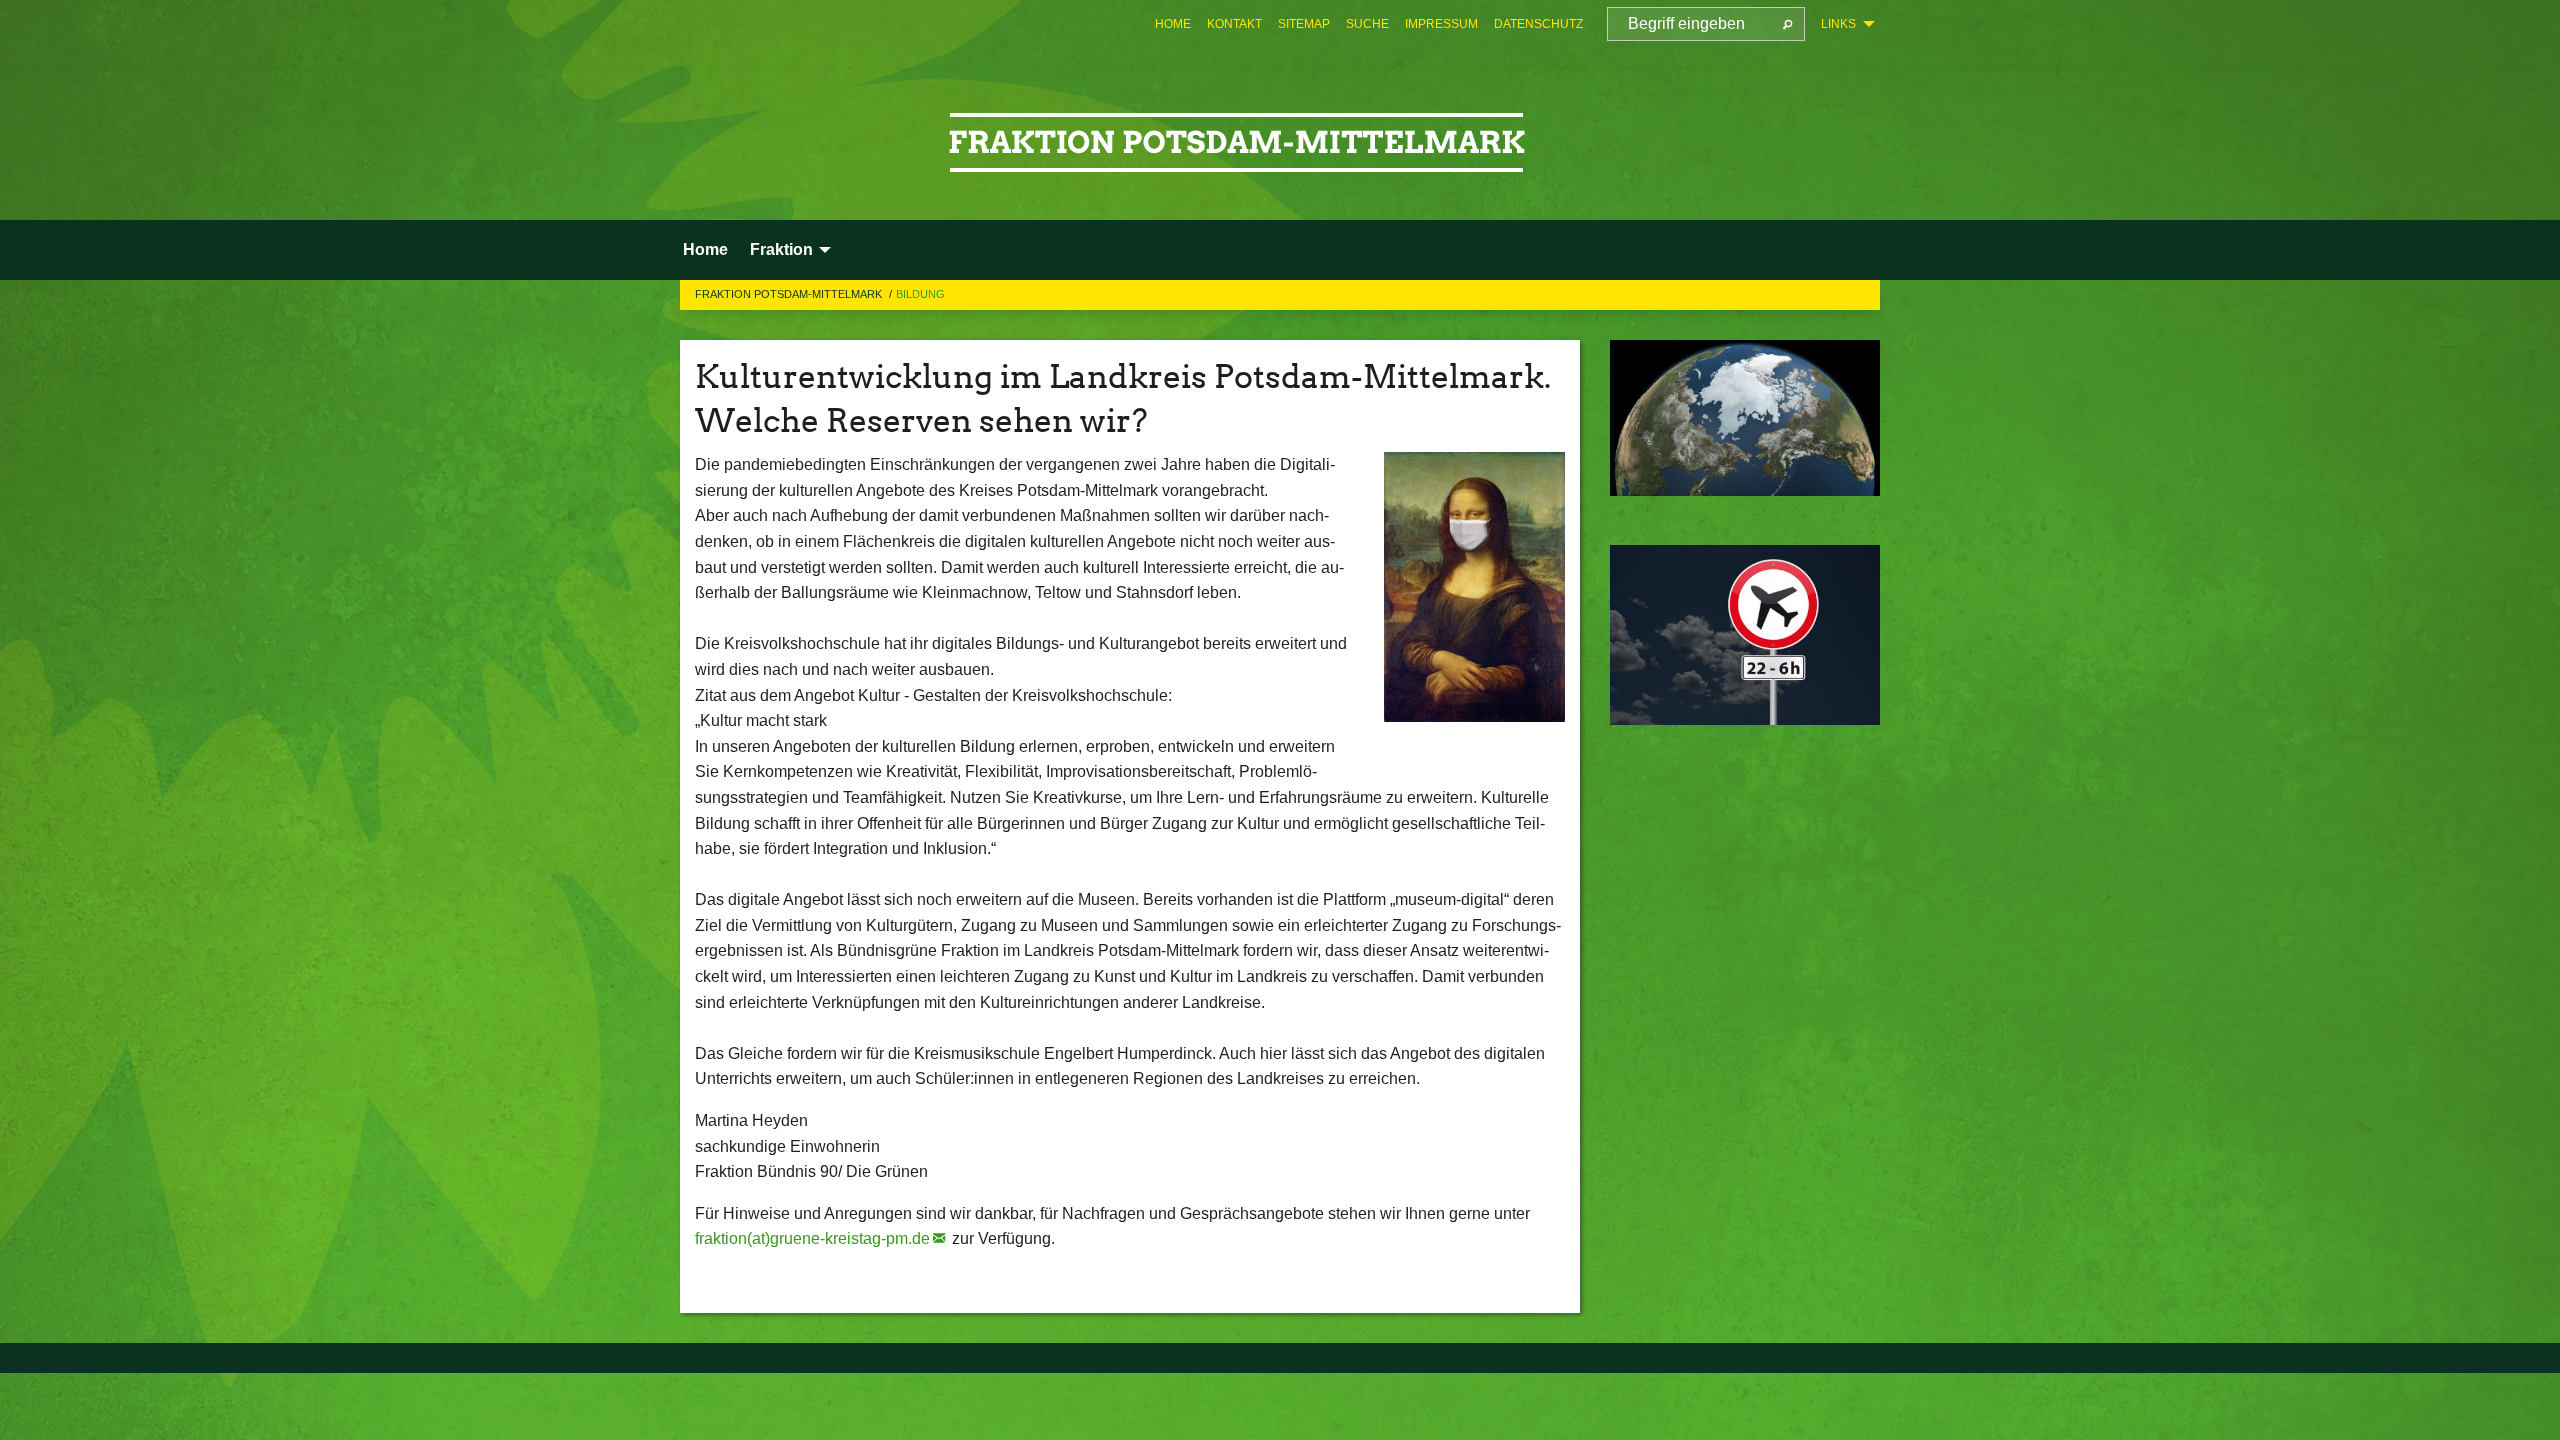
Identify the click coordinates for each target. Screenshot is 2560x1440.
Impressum (1441, 24)
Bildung (920, 294)
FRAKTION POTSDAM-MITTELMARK (790, 294)
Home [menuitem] (705, 249)
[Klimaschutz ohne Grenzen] (1745, 418)
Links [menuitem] (1838, 24)
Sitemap (1304, 24)
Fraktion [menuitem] (781, 249)
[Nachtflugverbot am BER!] (1745, 635)
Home (1173, 24)
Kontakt (1234, 24)
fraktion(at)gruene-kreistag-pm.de (812, 1238)
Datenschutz (1538, 24)
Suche (1367, 24)
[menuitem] (1173, 24)
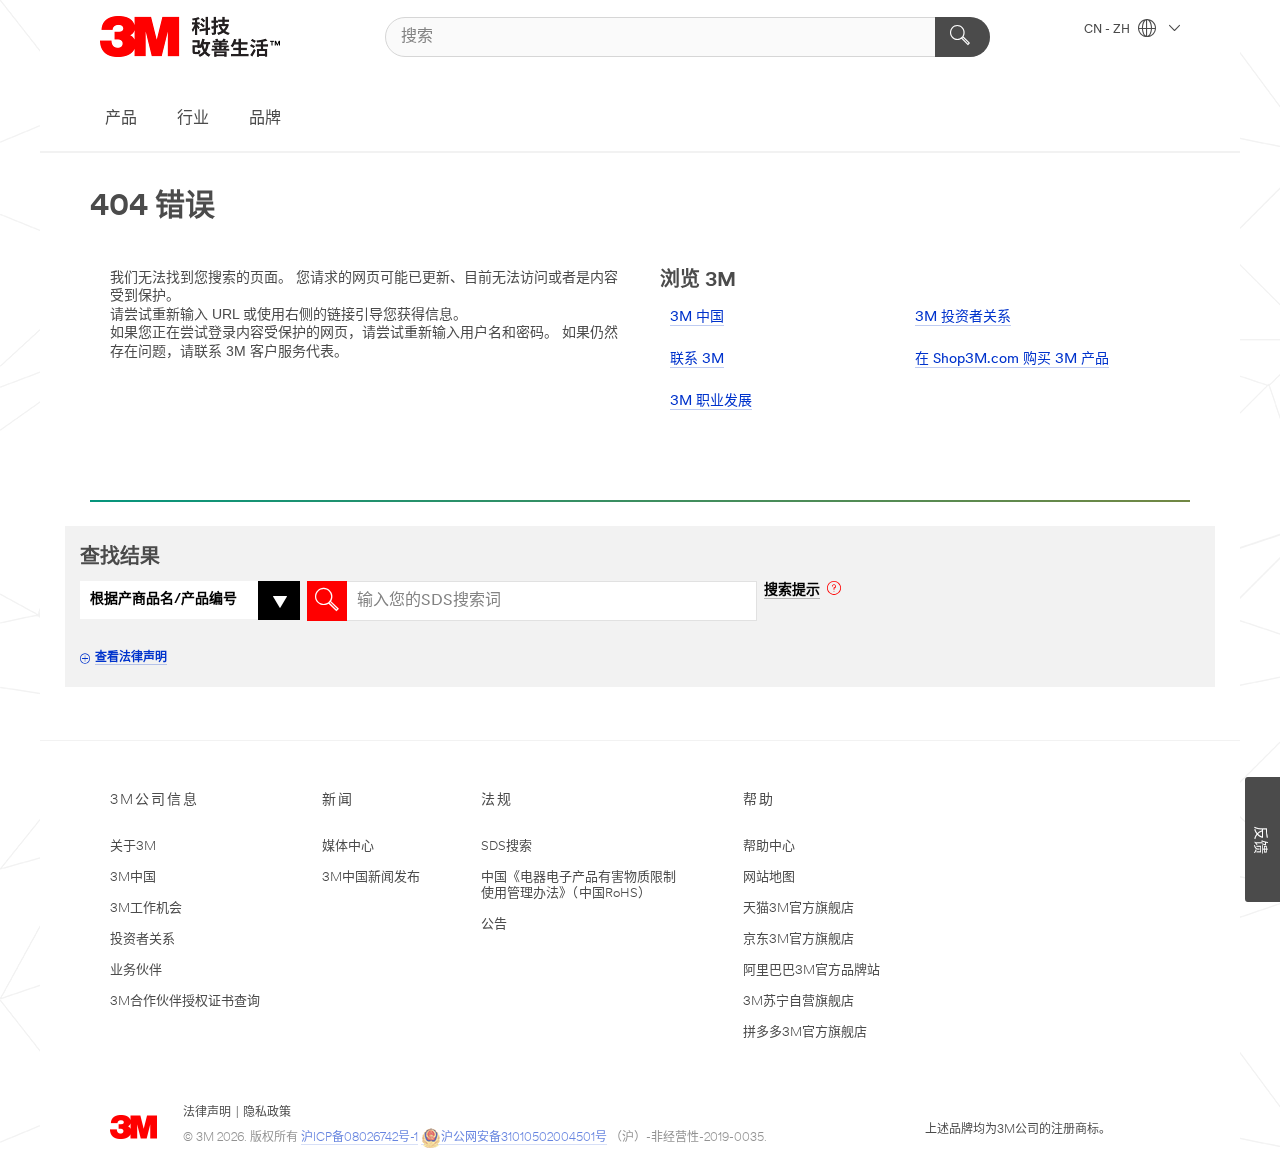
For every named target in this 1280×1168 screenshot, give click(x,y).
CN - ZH (1108, 30)
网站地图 (769, 877)
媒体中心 (348, 846)
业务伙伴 (136, 970)
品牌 (265, 119)
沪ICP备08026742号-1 (359, 1138)
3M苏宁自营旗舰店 (798, 1001)
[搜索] (962, 37)
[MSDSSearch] (327, 601)
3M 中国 (697, 317)
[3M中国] (215, 36)
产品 (121, 119)
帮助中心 (769, 846)
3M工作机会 (146, 908)
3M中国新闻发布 (371, 877)
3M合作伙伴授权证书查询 (185, 1001)
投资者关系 (142, 939)
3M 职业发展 (711, 401)
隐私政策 (267, 1113)
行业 (193, 119)
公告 (494, 924)
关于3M (133, 846)
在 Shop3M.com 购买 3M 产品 (1012, 359)
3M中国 (133, 877)
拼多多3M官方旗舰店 (805, 1032)
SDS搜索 (506, 846)
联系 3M (697, 359)
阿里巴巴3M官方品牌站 (811, 970)
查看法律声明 (131, 658)
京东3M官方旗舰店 (798, 939)
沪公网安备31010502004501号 (524, 1138)
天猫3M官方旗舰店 (798, 908)
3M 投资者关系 (963, 317)
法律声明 (207, 1113)
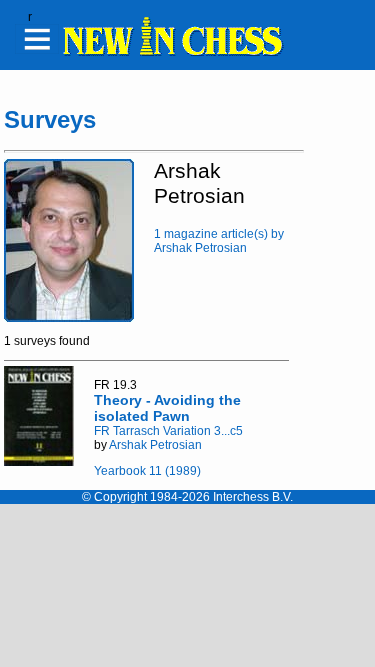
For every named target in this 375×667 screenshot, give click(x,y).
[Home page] (172, 53)
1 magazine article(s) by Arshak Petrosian (219, 241)
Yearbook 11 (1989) (147, 471)
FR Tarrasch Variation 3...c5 (168, 431)
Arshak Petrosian (155, 445)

§ Instructions to follow: The range to print runs from the line with "品牌 (265, 119)" through the last line of the entries, both included; keep it exact and skip the pictures.

§ Output:
品牌 (265, 119)
沪ICP备08026742号-1 (359, 1138)
3M苏宁自营旗舰店 (798, 1001)
[搜索] (962, 37)
[MSDSSearch] (327, 601)
3M 中国 (697, 317)
[3M中国] (215, 36)
产品 (121, 119)
帮助中心 (769, 846)
3M工作机会 (146, 908)
3M中国新闻发布 (371, 877)
3M合作伙伴授权证书查询 (185, 1001)
投资者关系 (142, 939)
3M 职业发展 (711, 401)
隐私政策 (267, 1113)
行业 (193, 119)
公告 (494, 924)
关于3M (133, 846)
在 Shop3M.com 购买 3M 产品 (1012, 359)
3M中国 (133, 877)
拼多多3M官方旗舰店 (805, 1032)
SDS搜索 (506, 846)
联系 3M (697, 359)
阿里巴巴3M官方品牌站 (811, 970)
查看法律声明 (131, 658)
京东3M官方旗舰店 (798, 939)
沪公网安备31010502004501号 (524, 1138)
天猫3M官方旗舰店 (798, 908)
3M 投资者关系 (963, 317)
法律声明 (207, 1113)
For every named target in this 375×667 screenshot, give click(x,y).
[Home page] (172, 53)
1 magazine article(s) by Arshak Petrosian (219, 241)
Yearbook 11 (1989) (147, 471)
FR Tarrasch Variation 3...c5 (168, 431)
Arshak Petrosian (155, 445)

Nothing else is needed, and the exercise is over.